Information >>
◆ ◆ ◆ ◆ ◆ ◆ ◆

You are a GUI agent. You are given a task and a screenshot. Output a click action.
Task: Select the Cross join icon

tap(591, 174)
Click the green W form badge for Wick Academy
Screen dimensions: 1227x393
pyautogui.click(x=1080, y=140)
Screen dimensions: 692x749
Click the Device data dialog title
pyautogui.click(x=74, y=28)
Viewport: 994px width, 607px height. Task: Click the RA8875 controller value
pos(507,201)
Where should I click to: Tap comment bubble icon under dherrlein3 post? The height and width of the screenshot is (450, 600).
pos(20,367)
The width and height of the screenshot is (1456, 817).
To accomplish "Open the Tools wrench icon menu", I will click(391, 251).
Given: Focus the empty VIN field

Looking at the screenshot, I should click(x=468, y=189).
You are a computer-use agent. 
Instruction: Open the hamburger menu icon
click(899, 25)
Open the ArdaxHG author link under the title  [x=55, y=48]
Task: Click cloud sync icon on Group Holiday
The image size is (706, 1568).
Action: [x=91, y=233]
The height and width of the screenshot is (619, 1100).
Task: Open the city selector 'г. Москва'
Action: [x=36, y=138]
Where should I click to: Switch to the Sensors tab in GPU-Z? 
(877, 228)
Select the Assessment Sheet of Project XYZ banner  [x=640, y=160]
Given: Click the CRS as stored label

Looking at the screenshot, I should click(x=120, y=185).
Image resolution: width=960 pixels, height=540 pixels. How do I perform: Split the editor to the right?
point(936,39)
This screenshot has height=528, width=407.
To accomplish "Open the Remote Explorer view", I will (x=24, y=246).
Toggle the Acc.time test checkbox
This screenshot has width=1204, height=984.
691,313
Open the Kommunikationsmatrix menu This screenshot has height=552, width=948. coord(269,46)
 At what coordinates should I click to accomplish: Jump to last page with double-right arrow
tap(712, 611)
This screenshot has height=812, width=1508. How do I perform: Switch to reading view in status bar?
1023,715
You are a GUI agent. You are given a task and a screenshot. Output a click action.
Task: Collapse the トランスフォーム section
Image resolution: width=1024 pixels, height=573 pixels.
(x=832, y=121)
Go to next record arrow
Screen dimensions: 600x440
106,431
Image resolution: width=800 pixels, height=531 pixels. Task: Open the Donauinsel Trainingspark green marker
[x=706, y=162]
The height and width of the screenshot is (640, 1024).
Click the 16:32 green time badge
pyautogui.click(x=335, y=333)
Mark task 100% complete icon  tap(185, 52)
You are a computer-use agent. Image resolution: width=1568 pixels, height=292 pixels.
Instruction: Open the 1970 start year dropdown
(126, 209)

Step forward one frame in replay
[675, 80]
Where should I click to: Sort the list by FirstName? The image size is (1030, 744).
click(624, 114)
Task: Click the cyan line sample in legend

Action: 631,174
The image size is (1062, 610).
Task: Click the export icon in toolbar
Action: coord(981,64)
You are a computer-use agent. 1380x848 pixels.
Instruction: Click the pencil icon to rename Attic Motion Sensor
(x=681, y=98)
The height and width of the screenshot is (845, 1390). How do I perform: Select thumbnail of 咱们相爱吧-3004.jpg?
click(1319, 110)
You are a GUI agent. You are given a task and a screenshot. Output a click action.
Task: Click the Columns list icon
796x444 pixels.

◆ ◆ ◆ ◆ ◆ ◆ ◆

Instructions to follow >> Only the number is wanted: how many lines in the data include the string "computer"?

Exercise result >> 3